Previous versions of this chart had a controller.stats.* configuration block, which is now obsolete due to the following changes in nginx ingress controller:

  • In 0.16.1, the vts (virtual host traffic status) dashboard was removed
  • In 0.23.0, the status page at port 18080 is now a unix socket webserver only available at localhost. You can use curl --unix-socket /tmp/nginx-status-server.sock http://localhost/nginx_status inside the controller container to access it locally, or use the snippet from nginx-ingress changelog to re-enable the http server

ExternalDNS Service Configuration

Add an ExternalDNS annotation to the LoadBalancer service:

      external-dns.alpha.kubernetes.io/hostname: kubernetes-example.com.

AWS L7 ELB with SSL Termination

Annotate the controller as shown in the nginx-ingress l7 patch:

      http: http
      https: http
      service.beta.kubernetes.io/aws-load-balancer-ssl-cert: arn:aws:acm:XX-XXXX-X:XXXXXXXXX:certificate/XXXXXXXX-XXXX-XXXX-XXXX-XXXXXXXXXX
      service.beta.kubernetes.io/aws-load-balancer-backend-protocol: "http"
      service.beta.kubernetes.io/aws-load-balancer-ssl-ports: "https"
      service.beta.kubernetes.io/aws-load-balancer-connection-idle-timeout: '3600'

AWS route53-mapper

To configure the LoadBalancer service with the route53-mapper addon, add the domainName annotation and dns label:

      dns: "route53"
      domainName: "kubernetes-example.com"
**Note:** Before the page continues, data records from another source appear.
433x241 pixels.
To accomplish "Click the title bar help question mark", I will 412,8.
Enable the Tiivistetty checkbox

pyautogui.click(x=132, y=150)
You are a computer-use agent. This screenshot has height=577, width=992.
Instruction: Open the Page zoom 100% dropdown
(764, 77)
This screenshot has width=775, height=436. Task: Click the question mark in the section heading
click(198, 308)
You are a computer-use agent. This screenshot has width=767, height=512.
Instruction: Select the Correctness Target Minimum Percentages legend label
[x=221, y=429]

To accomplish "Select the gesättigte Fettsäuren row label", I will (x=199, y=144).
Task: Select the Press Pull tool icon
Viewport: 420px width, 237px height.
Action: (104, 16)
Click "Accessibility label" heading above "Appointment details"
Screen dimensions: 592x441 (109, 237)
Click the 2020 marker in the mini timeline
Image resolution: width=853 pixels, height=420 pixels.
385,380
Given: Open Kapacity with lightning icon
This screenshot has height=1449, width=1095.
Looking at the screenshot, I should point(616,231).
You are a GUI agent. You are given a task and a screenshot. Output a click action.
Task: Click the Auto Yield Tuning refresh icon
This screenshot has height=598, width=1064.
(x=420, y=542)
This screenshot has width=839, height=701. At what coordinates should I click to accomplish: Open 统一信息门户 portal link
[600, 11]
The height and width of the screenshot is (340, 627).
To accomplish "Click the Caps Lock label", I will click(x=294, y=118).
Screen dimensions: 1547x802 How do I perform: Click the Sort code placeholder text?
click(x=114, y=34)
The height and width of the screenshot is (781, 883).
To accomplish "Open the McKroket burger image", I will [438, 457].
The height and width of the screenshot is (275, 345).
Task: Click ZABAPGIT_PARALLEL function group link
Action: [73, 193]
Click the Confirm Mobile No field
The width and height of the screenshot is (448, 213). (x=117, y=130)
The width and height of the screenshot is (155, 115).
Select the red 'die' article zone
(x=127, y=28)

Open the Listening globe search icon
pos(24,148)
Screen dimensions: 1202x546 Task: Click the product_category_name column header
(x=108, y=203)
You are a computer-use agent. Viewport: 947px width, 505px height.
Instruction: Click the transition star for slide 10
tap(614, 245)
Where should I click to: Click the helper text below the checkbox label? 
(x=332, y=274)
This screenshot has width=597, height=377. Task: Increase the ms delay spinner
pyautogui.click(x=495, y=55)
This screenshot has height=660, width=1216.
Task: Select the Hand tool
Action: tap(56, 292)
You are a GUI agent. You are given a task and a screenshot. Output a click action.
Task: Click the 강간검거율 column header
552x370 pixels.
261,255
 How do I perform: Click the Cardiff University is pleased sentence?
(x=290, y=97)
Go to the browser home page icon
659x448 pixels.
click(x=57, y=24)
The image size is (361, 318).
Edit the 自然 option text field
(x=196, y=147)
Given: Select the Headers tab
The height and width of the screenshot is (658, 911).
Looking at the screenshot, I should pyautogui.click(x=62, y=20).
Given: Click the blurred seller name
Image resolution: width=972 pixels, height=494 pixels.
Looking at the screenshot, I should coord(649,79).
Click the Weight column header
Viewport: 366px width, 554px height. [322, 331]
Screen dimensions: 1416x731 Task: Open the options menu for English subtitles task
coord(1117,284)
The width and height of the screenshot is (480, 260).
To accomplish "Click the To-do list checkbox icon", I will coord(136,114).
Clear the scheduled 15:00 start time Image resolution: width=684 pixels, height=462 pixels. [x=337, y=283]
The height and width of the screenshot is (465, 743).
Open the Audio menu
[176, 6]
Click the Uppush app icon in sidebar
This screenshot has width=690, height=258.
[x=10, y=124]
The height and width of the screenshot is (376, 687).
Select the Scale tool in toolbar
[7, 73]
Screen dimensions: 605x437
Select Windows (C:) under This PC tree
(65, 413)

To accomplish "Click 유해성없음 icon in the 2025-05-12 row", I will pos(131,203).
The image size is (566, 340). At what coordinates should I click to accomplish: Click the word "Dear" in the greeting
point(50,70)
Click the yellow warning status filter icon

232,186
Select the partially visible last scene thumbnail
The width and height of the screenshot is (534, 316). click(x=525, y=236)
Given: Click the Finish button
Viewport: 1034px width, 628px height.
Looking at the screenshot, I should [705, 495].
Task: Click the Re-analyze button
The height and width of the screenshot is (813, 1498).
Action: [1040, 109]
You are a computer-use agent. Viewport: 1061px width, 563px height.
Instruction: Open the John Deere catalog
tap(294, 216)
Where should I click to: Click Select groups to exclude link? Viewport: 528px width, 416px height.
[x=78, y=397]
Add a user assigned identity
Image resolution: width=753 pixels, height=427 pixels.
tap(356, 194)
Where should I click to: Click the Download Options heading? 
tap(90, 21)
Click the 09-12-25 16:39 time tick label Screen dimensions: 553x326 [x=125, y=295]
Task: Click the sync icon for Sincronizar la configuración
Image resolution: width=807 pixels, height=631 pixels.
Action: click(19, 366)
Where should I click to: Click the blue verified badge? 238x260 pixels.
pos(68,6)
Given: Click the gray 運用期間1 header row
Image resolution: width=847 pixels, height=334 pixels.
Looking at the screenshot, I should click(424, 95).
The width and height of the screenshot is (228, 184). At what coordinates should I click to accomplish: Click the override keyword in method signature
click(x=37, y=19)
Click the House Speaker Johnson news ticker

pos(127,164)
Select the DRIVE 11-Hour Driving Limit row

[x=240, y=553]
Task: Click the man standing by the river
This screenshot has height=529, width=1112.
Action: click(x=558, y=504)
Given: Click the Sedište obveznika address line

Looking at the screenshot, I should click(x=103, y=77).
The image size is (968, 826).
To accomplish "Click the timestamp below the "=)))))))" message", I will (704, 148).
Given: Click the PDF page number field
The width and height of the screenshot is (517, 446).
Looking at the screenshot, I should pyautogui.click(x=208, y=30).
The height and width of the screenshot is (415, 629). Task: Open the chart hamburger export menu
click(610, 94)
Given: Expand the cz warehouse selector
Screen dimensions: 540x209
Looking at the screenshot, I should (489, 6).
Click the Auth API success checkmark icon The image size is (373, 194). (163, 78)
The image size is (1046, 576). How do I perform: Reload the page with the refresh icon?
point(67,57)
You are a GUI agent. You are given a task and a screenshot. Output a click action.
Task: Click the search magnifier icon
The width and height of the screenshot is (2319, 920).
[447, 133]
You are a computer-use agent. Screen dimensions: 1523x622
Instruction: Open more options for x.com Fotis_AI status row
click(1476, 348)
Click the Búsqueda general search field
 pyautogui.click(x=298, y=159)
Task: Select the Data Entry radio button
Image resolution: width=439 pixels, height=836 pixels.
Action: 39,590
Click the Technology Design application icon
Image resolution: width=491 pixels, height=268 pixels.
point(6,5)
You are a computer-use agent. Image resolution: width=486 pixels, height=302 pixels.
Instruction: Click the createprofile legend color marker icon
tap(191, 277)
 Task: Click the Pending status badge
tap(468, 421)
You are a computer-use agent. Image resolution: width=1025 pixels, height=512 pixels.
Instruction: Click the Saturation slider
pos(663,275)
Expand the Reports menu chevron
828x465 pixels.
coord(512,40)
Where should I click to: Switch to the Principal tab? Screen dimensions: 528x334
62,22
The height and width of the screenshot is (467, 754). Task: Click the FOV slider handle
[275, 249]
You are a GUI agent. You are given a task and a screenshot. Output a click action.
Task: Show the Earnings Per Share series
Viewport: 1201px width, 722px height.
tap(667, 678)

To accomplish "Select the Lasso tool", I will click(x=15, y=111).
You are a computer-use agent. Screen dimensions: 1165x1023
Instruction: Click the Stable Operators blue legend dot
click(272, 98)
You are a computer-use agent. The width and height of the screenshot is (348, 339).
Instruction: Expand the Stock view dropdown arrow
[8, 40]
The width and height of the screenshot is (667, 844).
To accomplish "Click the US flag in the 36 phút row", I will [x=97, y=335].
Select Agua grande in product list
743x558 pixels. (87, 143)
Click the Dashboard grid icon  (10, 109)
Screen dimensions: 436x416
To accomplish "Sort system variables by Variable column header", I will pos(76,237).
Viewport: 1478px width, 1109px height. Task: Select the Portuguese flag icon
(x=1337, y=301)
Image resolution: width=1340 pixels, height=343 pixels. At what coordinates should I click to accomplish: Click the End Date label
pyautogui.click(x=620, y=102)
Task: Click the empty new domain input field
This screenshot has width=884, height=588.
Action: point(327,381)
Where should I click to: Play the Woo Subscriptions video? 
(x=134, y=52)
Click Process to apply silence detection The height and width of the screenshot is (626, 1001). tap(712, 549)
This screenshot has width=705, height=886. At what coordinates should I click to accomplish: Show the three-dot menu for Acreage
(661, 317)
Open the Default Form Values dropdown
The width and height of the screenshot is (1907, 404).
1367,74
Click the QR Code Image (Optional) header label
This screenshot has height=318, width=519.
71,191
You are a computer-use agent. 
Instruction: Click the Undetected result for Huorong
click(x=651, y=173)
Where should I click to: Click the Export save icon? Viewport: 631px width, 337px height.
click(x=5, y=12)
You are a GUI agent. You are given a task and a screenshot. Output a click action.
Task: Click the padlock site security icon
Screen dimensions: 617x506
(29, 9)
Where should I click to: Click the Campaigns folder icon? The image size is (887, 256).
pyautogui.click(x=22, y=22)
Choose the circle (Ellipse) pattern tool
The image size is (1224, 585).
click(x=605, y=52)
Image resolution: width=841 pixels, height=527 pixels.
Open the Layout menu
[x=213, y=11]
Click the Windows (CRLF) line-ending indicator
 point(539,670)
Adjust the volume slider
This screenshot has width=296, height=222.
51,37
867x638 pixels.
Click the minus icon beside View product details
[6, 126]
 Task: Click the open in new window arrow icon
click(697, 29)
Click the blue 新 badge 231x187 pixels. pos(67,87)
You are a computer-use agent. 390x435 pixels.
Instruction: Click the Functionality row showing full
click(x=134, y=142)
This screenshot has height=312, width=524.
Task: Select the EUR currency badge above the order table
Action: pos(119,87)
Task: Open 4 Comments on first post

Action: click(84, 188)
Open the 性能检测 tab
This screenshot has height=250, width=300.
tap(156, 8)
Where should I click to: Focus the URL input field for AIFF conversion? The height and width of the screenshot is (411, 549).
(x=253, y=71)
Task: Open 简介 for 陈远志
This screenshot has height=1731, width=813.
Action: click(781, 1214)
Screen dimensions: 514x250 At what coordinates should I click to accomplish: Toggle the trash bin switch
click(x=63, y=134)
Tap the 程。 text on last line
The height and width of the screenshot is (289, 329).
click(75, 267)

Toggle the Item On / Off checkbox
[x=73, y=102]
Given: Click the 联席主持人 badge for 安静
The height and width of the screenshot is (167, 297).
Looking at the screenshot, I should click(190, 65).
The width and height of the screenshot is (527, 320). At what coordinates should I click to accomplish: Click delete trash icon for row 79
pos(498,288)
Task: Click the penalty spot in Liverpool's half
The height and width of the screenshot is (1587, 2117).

Additional Internal Load Balancer

This setup is useful when you need both external and internal load balancers but don’t want to have multiple ingress controllers and multiple ingress objects per application.

By default, the ingress object will point to the external load balancer address, but if correctly configured, you can make use of the internal one if the URL you are looking up resolves to the internal load balancer’s URL.

You’ll need to set both the following values:

controller.service.internal.enabled controller.service.internal.annotations

If one of them is missing the internal load balancer will not be deployed. Example you may have controller.service.internal.enabled=true but no annotations set, in this case no action will be taken.

controller.service.internal.annotations varies with the cloud service you’re using.

Example for AWS:

      enabled: true
        # Create internal ELB
        # Any other annotation can be declared here.

Example for GCE:

      enabled: true
        # Create internal LB
        cloud.google.com/load-balancer-type: "Internal"
        # Any other annotation can be declared here.

Example for Azure:

        # Create internal LB
        service.beta.kubernetes.io/azure-load-balancer-internal: "true"
        # Any other annotation can be declared here.

An use case for this scenario is having a split-view DNS setup where the public zone CNAME records point to the external balancer URL while the private zone CNAME records point to the internal balancer URL. This way, you only need one ingress kubernetes object.

Ingress Admission Webhooks

With nginx-ingress-controller version 0.25+, the nginx ingress controller pod exposes an endpoint that will integrate with the validatingwebhookconfiguration Kubernetes feature to prevent bad ingress from being added to the cluster. This feature is enabled by default since 0.31.0.

With nginx-ingress-controller in 0.25.* work only with kubernetes 1.14+, 0.26 fix this issue

Helm Error When Upgrading: spec.clusterIP: Invalid value: “”

If you are upgrading this chart from a version between 0.31.0 and 1.2.2 then you may get an error like this:

Error: UPGRADE FAILED: Service "?????-controller" is invalid: spec.clusterIP: Invalid value: "": field is immutable

Detail of how and why are in this issue but to resolve this you can set xxxx.service.omitClusterIP to true where xxxx is the service referenced in the error.

As of version 1.26.0 of this chart, by simply not providing any clusterIP value, invalid: spec.clusterIP: Invalid value: "": field is immutable will no longer occur since clusterIP: "" will not be rendered.